Monotonicity of the Relative Entropy and the Two-sided Bogoliubov Inequality in von Neumann Algebras

Abstract: This text studies, on the one hand, certain monotonicity properties of the Araki-Uhlmann relative entropy and, on the other hand, unbounded perturbation theory of KMS-states which facilitates a proof of the two-sided Bogoliubov inequality in general von Neumann algebras. After introducing the necessary background from the theory of operator algebras and Tomita-Takesaki modular theory, the relative entropy functional is defined and its basic properties are studied.
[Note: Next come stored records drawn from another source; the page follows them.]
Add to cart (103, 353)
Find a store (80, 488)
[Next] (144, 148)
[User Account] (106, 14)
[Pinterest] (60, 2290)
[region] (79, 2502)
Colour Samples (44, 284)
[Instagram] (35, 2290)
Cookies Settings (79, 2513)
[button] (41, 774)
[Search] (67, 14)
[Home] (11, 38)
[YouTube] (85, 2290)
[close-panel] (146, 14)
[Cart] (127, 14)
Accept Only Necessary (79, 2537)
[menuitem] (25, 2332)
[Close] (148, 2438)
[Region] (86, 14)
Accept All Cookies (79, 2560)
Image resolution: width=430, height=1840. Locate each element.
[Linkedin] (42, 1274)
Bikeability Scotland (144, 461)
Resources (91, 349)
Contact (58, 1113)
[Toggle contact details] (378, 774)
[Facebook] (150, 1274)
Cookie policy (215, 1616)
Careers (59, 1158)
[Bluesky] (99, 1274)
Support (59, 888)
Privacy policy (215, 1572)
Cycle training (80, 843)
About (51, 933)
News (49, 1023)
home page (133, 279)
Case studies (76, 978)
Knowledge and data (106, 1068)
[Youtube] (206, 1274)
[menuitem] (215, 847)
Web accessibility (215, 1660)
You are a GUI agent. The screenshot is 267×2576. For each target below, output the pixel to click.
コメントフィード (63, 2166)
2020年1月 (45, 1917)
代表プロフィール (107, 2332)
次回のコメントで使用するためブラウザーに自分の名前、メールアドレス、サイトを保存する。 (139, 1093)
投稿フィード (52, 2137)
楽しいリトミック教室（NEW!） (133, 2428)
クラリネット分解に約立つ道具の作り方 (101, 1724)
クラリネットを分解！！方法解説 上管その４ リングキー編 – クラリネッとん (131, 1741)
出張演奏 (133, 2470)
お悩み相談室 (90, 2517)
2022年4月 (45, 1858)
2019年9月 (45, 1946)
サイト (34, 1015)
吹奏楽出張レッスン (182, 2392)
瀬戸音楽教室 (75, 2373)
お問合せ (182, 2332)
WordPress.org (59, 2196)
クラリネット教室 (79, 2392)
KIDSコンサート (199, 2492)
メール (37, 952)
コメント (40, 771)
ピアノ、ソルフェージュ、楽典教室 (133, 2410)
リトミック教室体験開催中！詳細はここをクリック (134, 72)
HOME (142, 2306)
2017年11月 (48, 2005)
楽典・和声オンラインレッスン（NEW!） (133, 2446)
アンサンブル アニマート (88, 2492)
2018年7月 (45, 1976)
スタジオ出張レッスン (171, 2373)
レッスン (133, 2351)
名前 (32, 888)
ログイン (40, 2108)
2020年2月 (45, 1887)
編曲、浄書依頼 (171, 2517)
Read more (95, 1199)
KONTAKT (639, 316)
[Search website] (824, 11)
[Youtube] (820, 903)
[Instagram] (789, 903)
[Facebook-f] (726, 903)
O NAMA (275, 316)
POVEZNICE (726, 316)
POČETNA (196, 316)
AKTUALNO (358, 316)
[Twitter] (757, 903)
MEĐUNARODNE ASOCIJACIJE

In particular, a full and detailed proof of Uhlmann's important monotonicity theorem for the relative entropy is provided. This theorem will then be used to derive a number of monotonicity inequalities for the relative entropy of normal functionals induced by vectors of the form $V \varOmega, V \varPhi \in \mathcal{H}$, where $V \in \mathscr{B}(\mathcal{H})$ is a suitable transformation. After that, an introduction to perturbation theory in von Neumann algebras is given, with an emphasis on unbounded perturbations of KMS-states following the framework of Derezi\'{n}ski-Jak\v{s}i\'{c}-Pillet. This mathematical apparatus will then be used to extend the two-sided Bogoliubov inequality for the relative free energy, which was very recently proved for quantum-mechanical systems, to arbitrary von Neumann algebras.